At its most superficial level, it’s a lovely composition, certainly unharmed by the pleasantness of the model. On a cultural level, it’s symbolism for Pearson as a figure. He’s an artist from the fringes, for almost a decade a ghost. The passage of time has elevated his reputation. Suddenly magazines and writers pretend they’ve been into Lift To Experience the whole time; even the late Arena magazine heralded it as one of the greatest rock albums you’ve never heard of. As this photo reflects, he has invaded the mindset of journalists and musical cognoscenti, his magnificently gangly frame taking over the scene. And on a thematic level, the intended one, the cover art visually represents the album’s themes: it’s a plea for forgiveness from womankind. Whether it’s for what he has done, or what he is about to do, we’re unsure.

There is a brutality about this album. It’s largely singer-songwriter fare but, as Will Oldham has evinced, that can be a powerful combination. Last of the Country Gentlemen is a work of understandable sadness, considering what Pearson’s been through in the last decade and, like on The Texas-Jerusalem Crossroads, like To Hull and Back, Pearson has a long-form approach to songwriting. Remove the brief bookends, and the average song length is around ten minutes. As his mind had no mercy for him, Pearson has no mercy for us. For comparison’s sake, Mark Lanegan and Great Lake Swimmers songs last four, maybe five minutes. The end of the song is a respite from the misery. This album doesn’t spare us.

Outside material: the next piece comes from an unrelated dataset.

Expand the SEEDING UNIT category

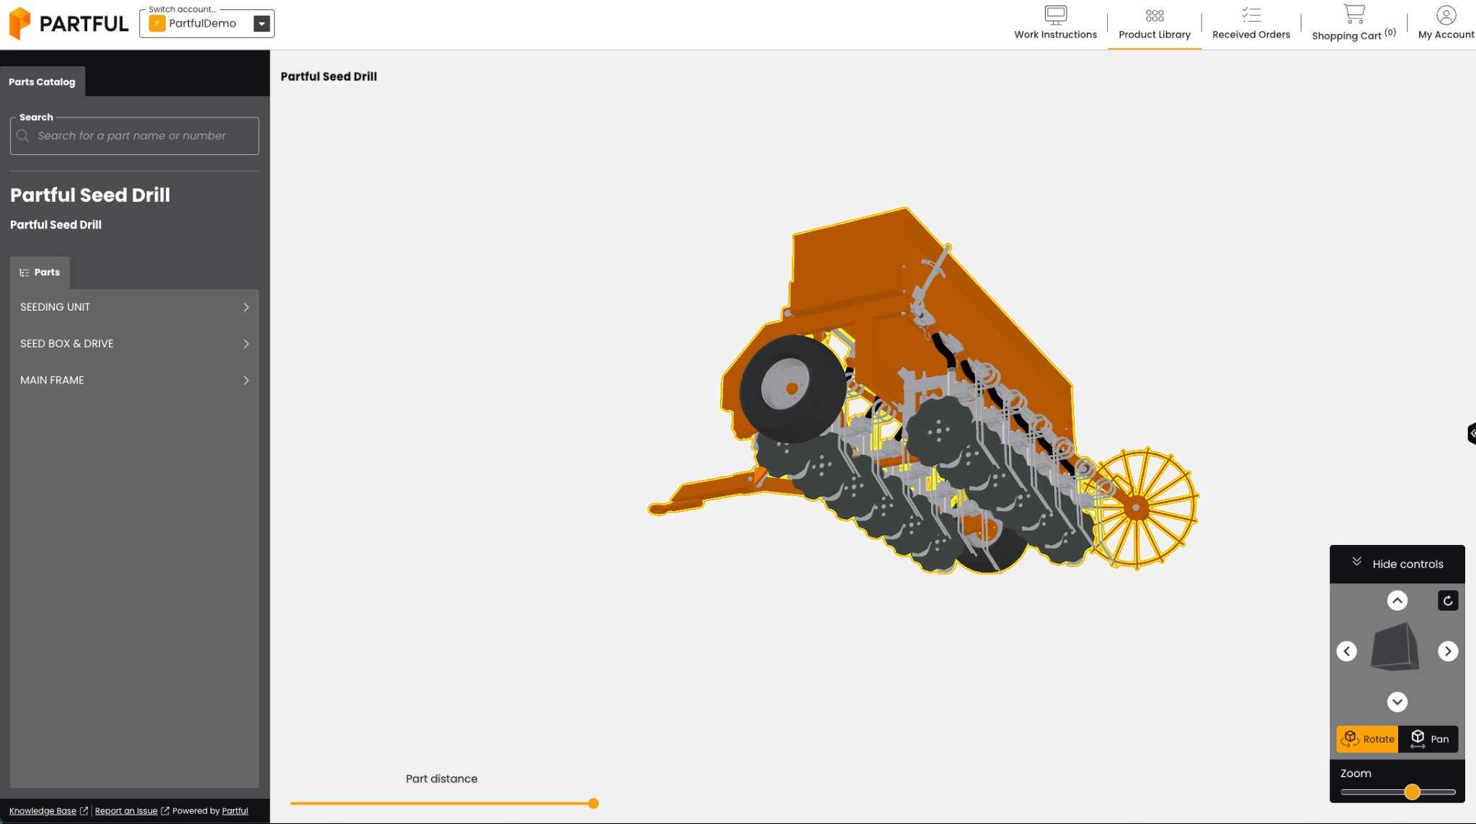134,307
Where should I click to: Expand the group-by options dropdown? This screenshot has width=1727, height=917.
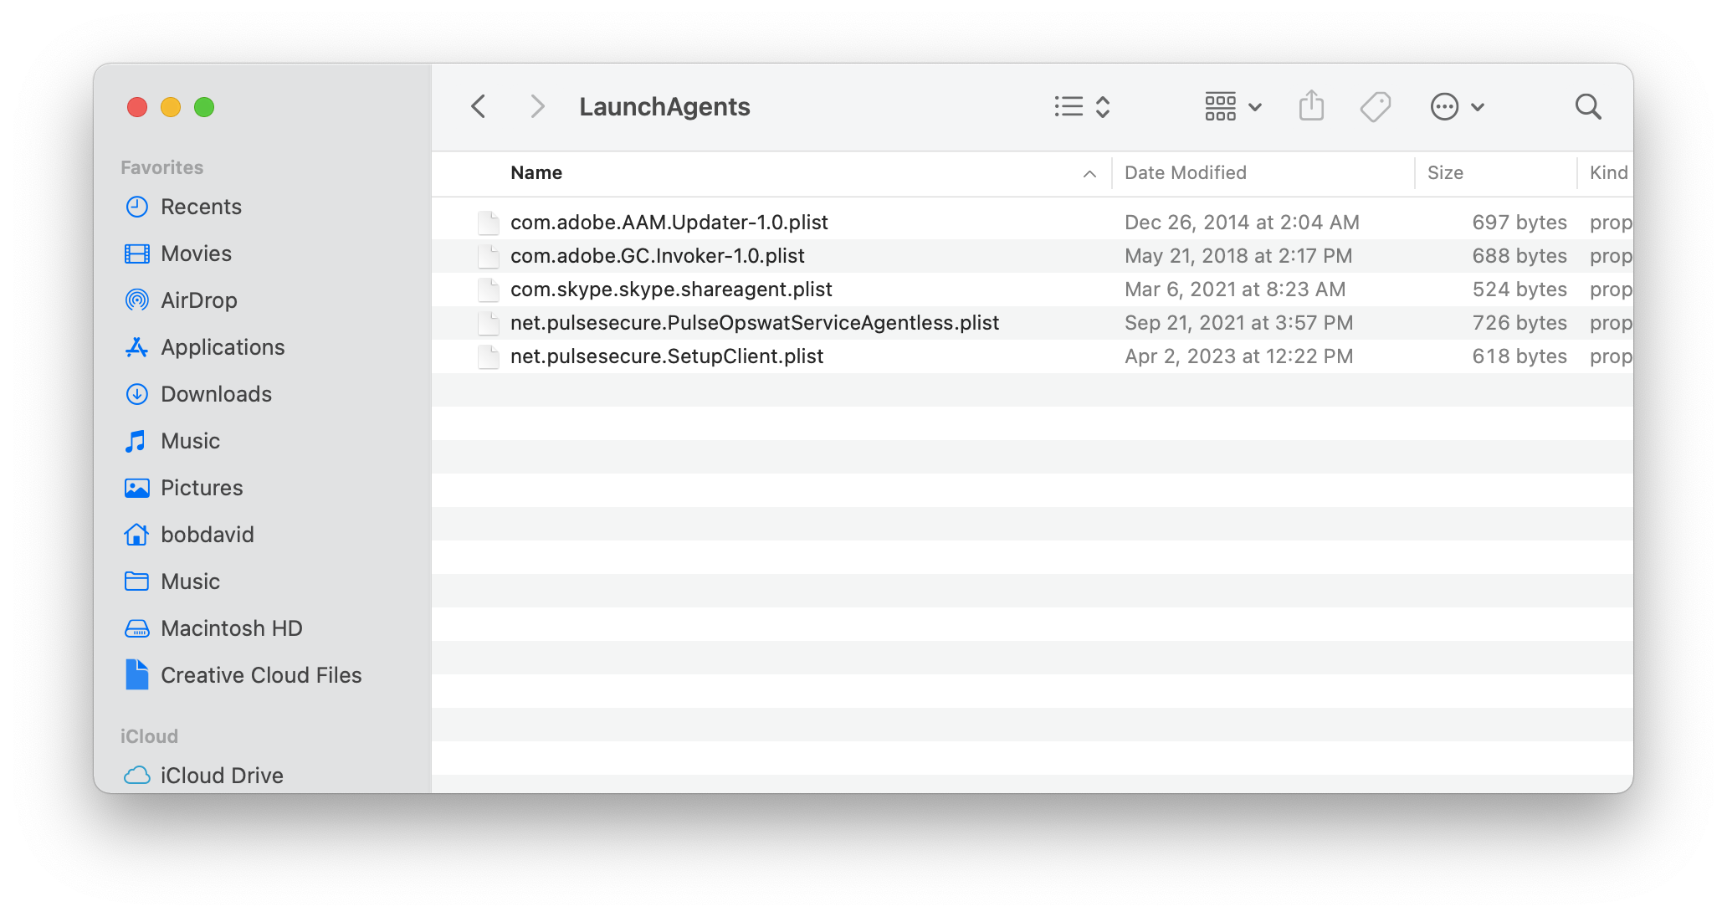click(1232, 107)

There is, however, a juxtaposition between the humour of some of the titles and the hard-hitting truth within the songs. So, while ‘Sweetheart I Ain’t Your Christ’s title may recall Karma To Burn’s ‘Bobbi, Bobbi, Bobbi I’m Not God’, its content is a stark look into an overly dependent relationship: “when I said I’d give my life, I weren’t talking suicide”. This contrast is at its most devastating on ‘Honeymoon’s Great! Wish You Were Her’, its title suggesting crass birthday and postcards. Once you start playing this exactly 13 minute journey into bitter regret and melancholy, though, any humour is out of the window. As befits this Texan who has seen the dark night of the soul, the theme is that classic country one of the man who’s “in love with a woman who ain’t my wife”. And we get to hear, in poetically pulverising detail, quite how painful a predicament this is for his narrator.

This level of verbal focus, this dwelling and expansion on ideas, concepts and dark emotions, is reminiscent of Bob Dylan on ‘Visions of Johanna’, only with Zimmerman’s raspy delivery replaced by that of a fallen seraph. The depth of this fall is uncomfortably evident on the already controversial ‘Woman When I’ve Raised Hell’. About domestic violence, some hacks have compared it to Eminem’s sordid violence fantasies. At the most reductive level, they are comparable: here is a man singing about beating his woman, even if there is a degree of poetry here that divorces it entirely from Eminem’s vulgar celebration: “there won’t be a star untouched in your sky / When my lightning crashes across that night”. But lines like “just let me sit alone on this make-believe little throne” makes it clear this is anti-violence.

Talk is cheap, though, right? Of course it is, and the real resonance of the song lies in the agonised delivery of Pearson. He knows the kind of man he is on this track, and he knows how he’ll react to the slightest perceived provocation. He hates himself for how he thinks and behaves, but knows also that he cannot escape what he is. So when he describes himself as “raising hell”, we hear no threat or braggadocio. We just hear a man trying to come to terms with what he is and what he fears the most. It’s horrible and beautiful.

It’s the album in a nutshell. So draining is this that it was impossible for your correspondent to give Last of the Country Gentlemen the rigorous immersion given to most other records I review. It’s too much of a beating to go through every day, despite the stunning turns of phrase, singing or delicately effective key change. This is one of those albums you can’t listen too often to, but is so brilliant, so moving and so destroying, that when you do, its power overcomes you. There may never be another Lift To Experience album, let alone two. That we finally, after a decade, have another real Josh T. Pearson album compensates quite adequately.